◆ What this task involves ◆
Please keep to the lines below from the one with "The width and height of the screenshot is (370, 185)." through the one with "Expand the master", and restate them word for word, ends included.

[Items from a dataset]
/---

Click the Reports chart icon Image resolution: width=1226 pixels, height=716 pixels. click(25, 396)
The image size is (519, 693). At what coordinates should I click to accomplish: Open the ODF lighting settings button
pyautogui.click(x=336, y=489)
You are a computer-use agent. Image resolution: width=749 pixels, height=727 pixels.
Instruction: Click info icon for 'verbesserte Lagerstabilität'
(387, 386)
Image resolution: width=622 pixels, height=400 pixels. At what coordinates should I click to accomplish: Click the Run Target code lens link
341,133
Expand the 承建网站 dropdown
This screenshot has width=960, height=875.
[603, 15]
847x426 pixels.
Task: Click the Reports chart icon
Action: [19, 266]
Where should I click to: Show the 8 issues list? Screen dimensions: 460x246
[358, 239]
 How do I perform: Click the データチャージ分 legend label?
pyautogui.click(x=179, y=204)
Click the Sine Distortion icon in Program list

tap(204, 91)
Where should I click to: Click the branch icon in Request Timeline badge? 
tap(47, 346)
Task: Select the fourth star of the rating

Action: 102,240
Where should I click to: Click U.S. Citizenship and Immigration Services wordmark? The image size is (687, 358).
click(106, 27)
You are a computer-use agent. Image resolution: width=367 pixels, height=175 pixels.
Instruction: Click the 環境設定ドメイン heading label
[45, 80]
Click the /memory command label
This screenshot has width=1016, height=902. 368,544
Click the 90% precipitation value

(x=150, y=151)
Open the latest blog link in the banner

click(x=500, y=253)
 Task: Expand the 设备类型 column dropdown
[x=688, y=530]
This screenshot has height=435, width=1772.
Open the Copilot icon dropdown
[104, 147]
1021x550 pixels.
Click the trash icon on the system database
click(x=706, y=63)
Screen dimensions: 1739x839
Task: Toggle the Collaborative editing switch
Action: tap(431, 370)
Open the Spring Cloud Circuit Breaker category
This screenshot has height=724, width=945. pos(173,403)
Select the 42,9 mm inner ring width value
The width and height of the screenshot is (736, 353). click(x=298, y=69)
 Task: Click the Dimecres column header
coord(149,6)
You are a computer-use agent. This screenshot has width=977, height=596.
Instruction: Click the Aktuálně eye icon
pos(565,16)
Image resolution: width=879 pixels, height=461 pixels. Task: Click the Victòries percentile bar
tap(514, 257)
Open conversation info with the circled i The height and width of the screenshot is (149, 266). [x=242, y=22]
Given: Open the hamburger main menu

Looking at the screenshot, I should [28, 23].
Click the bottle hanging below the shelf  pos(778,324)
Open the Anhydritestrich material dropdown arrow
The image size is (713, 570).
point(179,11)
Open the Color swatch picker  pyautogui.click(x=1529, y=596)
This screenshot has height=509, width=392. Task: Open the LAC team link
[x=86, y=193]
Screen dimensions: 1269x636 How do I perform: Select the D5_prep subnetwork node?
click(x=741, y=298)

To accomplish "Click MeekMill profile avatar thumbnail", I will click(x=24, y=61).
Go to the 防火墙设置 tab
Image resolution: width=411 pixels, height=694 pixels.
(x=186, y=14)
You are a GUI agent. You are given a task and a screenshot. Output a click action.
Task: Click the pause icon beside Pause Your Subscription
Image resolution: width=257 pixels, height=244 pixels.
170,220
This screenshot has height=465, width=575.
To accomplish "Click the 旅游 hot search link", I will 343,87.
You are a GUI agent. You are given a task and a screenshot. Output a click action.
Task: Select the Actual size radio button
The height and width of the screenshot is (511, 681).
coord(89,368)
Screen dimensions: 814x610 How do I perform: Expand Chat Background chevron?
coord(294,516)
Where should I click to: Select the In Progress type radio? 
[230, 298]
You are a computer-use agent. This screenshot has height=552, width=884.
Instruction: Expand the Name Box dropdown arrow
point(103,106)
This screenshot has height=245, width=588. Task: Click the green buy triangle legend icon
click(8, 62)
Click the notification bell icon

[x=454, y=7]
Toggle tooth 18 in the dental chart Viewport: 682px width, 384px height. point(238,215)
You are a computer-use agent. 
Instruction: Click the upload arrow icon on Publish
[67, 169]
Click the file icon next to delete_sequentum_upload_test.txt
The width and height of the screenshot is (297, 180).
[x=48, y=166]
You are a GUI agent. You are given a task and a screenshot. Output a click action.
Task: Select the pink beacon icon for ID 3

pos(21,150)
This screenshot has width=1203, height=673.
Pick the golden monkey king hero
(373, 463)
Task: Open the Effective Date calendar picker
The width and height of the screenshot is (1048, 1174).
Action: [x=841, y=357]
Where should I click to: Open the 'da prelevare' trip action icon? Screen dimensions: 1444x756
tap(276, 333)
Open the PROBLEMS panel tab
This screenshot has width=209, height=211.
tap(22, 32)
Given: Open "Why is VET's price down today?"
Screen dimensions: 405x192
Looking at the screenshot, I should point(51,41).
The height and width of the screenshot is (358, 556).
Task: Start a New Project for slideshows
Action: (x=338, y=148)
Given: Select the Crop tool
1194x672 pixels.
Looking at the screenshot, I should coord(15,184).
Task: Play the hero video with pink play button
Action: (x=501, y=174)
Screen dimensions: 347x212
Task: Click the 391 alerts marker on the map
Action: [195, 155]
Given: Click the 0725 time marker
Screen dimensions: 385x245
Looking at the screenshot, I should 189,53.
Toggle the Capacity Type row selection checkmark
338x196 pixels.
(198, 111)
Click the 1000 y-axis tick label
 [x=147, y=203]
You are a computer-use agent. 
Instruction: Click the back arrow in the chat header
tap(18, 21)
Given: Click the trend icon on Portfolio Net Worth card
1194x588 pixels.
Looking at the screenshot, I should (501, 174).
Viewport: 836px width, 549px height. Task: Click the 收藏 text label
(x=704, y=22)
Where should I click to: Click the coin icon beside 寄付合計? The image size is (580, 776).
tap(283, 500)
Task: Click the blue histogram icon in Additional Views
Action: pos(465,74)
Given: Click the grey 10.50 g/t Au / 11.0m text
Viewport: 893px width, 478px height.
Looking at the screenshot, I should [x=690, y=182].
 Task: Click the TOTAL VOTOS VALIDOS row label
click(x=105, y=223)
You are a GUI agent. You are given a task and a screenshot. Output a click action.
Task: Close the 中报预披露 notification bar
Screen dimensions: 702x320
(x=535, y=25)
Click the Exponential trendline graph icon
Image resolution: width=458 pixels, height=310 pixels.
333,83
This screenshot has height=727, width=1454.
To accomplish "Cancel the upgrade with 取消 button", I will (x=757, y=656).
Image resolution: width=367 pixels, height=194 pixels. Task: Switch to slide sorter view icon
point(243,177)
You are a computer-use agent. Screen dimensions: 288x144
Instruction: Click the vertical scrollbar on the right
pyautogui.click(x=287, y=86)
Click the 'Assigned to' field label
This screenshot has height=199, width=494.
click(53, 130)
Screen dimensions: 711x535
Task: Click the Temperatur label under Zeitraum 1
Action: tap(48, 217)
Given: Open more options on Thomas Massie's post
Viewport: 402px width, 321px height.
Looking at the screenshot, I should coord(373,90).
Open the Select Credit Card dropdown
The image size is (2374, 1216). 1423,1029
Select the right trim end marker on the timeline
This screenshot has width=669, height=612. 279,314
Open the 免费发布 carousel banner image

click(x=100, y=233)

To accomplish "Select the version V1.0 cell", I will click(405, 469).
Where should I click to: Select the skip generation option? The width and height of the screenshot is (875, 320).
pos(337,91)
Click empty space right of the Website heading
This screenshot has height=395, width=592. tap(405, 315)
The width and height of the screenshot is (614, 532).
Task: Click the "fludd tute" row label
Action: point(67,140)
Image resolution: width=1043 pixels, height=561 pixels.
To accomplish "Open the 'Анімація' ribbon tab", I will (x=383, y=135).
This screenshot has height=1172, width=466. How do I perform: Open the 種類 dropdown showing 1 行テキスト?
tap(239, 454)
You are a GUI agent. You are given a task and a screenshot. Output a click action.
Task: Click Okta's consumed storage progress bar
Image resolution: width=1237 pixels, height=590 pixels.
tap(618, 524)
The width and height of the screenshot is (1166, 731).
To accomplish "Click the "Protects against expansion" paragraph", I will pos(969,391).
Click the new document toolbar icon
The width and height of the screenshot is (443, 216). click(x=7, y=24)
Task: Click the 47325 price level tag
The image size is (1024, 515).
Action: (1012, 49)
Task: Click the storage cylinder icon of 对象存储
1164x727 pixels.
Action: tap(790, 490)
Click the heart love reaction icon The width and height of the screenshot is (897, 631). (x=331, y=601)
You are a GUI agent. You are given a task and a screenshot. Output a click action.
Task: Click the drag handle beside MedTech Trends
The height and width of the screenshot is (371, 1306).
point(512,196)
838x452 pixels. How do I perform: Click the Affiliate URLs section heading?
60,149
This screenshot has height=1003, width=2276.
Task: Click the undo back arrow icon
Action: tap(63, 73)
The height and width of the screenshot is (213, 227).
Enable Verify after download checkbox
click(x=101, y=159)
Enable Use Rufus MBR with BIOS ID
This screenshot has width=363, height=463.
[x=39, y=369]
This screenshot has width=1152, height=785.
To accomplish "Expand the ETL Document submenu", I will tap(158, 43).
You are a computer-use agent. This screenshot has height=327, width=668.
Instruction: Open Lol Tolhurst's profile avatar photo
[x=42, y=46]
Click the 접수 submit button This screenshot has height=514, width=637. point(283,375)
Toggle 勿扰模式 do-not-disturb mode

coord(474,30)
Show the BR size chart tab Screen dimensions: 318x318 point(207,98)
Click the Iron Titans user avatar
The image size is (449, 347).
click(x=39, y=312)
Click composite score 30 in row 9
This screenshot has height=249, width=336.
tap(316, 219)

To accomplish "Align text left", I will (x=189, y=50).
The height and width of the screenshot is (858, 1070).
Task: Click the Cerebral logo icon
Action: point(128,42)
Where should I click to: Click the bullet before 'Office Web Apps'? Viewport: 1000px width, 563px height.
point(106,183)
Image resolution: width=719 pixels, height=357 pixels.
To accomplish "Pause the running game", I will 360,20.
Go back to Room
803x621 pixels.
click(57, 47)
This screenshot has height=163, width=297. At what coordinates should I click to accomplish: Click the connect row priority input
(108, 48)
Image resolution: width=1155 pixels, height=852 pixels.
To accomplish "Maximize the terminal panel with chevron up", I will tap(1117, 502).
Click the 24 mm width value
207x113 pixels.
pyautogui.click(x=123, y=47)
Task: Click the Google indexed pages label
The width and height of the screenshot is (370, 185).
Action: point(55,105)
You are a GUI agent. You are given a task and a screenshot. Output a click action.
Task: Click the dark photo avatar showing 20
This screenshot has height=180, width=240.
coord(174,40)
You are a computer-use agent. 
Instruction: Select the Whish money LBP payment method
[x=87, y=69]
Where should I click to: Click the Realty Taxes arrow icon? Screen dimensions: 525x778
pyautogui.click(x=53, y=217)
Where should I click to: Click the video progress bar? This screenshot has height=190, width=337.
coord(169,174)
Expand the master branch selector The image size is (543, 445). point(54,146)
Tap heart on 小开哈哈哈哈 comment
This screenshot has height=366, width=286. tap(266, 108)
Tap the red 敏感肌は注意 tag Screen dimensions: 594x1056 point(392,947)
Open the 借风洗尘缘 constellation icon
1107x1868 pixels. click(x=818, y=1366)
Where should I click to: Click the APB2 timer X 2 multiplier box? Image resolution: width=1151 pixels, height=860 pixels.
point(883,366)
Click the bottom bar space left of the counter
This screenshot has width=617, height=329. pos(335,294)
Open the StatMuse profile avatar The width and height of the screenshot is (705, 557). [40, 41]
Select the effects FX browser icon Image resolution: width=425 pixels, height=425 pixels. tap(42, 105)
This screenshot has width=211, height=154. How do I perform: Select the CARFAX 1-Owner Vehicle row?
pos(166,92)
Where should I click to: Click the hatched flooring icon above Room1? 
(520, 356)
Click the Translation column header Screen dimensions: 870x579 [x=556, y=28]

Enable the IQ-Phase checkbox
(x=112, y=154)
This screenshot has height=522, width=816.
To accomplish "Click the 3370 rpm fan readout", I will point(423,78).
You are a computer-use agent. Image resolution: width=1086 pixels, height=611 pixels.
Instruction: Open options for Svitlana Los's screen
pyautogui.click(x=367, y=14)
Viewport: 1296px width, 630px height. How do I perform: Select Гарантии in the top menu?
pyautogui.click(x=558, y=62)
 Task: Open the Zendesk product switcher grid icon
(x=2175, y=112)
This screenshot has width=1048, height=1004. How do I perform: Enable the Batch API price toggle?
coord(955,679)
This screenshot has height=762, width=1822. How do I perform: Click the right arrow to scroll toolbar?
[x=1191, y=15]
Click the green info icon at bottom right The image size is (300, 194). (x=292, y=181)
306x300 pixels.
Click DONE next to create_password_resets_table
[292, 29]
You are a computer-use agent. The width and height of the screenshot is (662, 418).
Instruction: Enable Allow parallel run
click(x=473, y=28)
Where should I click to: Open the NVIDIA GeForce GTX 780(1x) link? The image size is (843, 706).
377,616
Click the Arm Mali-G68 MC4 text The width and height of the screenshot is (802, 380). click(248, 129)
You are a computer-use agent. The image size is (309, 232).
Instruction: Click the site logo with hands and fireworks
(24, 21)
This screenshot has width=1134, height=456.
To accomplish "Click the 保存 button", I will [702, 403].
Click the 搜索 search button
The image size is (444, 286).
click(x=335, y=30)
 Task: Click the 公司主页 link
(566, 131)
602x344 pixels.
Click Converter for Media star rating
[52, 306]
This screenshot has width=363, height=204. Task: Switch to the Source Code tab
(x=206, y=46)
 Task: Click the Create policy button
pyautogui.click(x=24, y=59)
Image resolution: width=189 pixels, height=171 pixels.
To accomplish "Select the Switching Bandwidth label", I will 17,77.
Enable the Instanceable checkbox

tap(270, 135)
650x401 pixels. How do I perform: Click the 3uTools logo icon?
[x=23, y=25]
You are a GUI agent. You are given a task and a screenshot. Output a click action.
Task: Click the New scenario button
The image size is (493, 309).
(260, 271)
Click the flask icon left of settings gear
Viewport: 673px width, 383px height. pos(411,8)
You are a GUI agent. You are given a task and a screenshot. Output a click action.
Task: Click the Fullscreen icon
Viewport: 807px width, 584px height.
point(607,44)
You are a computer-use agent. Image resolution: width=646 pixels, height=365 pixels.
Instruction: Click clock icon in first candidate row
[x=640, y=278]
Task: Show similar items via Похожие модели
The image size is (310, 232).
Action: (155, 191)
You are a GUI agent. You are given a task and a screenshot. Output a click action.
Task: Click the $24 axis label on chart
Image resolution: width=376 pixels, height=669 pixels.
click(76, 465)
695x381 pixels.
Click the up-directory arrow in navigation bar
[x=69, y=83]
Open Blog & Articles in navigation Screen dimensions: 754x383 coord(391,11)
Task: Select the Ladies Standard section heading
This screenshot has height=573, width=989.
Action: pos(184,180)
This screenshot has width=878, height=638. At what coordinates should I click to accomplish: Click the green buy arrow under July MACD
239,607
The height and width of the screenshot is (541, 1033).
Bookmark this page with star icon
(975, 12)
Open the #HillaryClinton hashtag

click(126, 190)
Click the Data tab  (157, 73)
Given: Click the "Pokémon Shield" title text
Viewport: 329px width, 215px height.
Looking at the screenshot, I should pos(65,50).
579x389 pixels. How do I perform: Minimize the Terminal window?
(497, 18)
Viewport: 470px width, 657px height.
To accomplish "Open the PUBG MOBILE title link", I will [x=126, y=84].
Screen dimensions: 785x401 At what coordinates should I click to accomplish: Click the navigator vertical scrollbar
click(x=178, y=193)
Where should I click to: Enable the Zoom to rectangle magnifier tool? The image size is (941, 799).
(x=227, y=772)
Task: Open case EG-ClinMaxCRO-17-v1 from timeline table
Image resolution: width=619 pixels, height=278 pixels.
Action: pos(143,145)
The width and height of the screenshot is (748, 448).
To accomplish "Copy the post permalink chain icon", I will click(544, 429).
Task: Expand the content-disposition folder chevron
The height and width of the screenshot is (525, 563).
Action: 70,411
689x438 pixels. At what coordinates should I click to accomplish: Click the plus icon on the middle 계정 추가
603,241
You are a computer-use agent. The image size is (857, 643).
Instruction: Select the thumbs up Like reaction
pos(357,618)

\---

◆ Exercise response ◆
The width and height of the screenshot is (370, 185).
Action: point(55,105)
You are a GUI agent. You are given a task and a screenshot. Output a click action.
Task: Click the dark photo avatar showing 20
This screenshot has height=180, width=240.
coord(174,40)
You are a computer-use agent. 
Instruction: Select the Whish money LBP payment method
[x=87, y=69]
Where should I click to: Click the Realty Taxes arrow icon? Screen dimensions: 525x778
pyautogui.click(x=53, y=217)
Where should I click to: Click the video progress bar? This screenshot has height=190, width=337.
coord(169,174)
Expand the master branch selector The image size is (543, 445). point(54,146)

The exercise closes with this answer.